Also known as Holt-Winter’s Method and Triple Exponential Smoothing, this method extends the double exponential smoothing method to add seasonality component/seasonality smoothing as well. The seasonal component can be added in two ways
Additive: The seasonal component stays constant with the level of series
Multiplicative: The seasonal component grows with the level of the series.
Let $m$ denote the seasonality of the data. The additive model for seasonality is \begin{align} x_{t+h|t} &= l_{t} + h\beta b_{t} + s_{t+h - m(k+1)}, \quad k = \lfloor \frac{h-1}{m} \rfloor\newline l_{t} &= \alpha(x_{t-1} - s_{t-m}) + (1-\alpha)(l_{t-1} + b_{t-1})\newline b_{t} &= \beta (l_{t} - l_{t-1}) + (1-\beta)b_{t-1}\newline s_{t} &= \gamma(x_{t} - l_{t-1}-b_{t-1}) + (1-\gamma)s_{t-m}\end{align} where the level smoothing equation adjusts $x_{t-1}$ to remove the seasonal component and averages this value with the non seasonal forecast $l_{t-1} + b_{t-1}$. Trend equation is same as double exponential smoothing, and seasonal component equation averages the current seasonal component (remove trend and level from current time series) with seasonal component $m$ cycles back. Also, $\alpha, \beta, \gamma \in [0,1]$. The initial values of different components are often chosen by the program itself during optimization.
Figure shows how the level, trend and seasonality separate for a set of parameters. These are not the optimal values but chosen for illustration. Notice how the trend gives an average view of the series, similar to a moving average filter. Trend and seasonality added on top of level will give the original series.

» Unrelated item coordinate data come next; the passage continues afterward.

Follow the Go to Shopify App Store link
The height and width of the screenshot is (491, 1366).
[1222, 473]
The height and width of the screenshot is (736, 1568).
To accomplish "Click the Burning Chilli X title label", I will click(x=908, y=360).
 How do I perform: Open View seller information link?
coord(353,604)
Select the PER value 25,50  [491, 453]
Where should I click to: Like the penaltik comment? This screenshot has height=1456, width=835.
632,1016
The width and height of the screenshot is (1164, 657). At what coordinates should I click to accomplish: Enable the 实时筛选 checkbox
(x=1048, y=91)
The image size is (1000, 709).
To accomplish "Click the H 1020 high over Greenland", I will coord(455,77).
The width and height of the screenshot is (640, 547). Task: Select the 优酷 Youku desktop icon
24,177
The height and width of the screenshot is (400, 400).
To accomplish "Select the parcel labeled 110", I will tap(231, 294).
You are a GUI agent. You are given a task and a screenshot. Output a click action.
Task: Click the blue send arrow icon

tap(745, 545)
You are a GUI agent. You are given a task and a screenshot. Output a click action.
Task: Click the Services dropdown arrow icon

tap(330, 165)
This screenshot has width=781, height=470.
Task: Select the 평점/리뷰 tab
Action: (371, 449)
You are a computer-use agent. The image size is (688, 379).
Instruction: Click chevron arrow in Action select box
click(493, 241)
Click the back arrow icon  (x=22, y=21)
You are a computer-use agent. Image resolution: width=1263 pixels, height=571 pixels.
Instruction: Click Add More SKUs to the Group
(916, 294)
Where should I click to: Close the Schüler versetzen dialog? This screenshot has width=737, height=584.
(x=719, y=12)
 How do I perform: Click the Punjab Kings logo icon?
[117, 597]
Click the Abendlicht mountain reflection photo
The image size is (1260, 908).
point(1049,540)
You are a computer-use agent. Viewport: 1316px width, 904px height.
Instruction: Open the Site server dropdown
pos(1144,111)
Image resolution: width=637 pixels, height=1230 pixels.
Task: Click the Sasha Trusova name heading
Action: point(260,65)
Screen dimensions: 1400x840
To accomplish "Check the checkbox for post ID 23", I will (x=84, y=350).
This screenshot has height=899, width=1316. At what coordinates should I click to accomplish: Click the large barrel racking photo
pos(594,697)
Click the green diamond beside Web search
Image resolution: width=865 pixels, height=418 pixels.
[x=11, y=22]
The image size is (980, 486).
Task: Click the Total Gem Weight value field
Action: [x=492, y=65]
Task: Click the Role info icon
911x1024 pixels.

The multiplicative seasonality model is similar but instead of additive operations for seasonality, we use multiplicative operations \begin{align} x_{t+h|t} &= (l_{t} + h\beta b_{t}) s_{t+h - m(k+1)}, \quad k = \lfloor \frac{h-1}{m} \rfloor\newline l_{t} &= \alpha\frac{x_{t-1}}{s_{t-m}} + (1-\alpha)(l_{t-1} + b_{t-1})\newline b_{t} &= \beta (l_{t} - l_{t-1}) + (1-\beta)b_{t-1}\newline s_{t} &= \gamma\frac{x_{t}}{l_{t-1}-b_{t-1}} + (1-\gamma)s_{t-m}\end{align}
Similar to last section, we can prepare a damped model for seasonality \begin{align} x_{t+h|t} &= (l_{t} + (\phi + \phi^{2} + \cdots + \phi^{h})\beta b_{t}) s_{t+h - m(k+1)}, \quad k = \lfloor \frac{h-1}{m} \rfloor\newline l_{t} &= \alpha\frac{x_{t-1}}{s_{t-m}} + (1-\alpha)(l_{t-1} + \phi b_{t-1})\newline b_{t} &= \beta (l_{t} - l_{t-1}) + (1-\beta)\phi b_{t-1}\newline s_{t} &= \gamma\frac{x_{t}}{l_{t-1}-\phi b_{t-1}} + (1-\gamma)s_{t-m}\end{align}
It is very important to note that we can keep any combinations of trend, seasonal and dampened smoothing in our model. Level will always be present, but based on our choice of the model, we can play around with the corresponding smoothing equations. For instance, a model without trend will simply ignore all terms related to trend and also ignore the trend equation.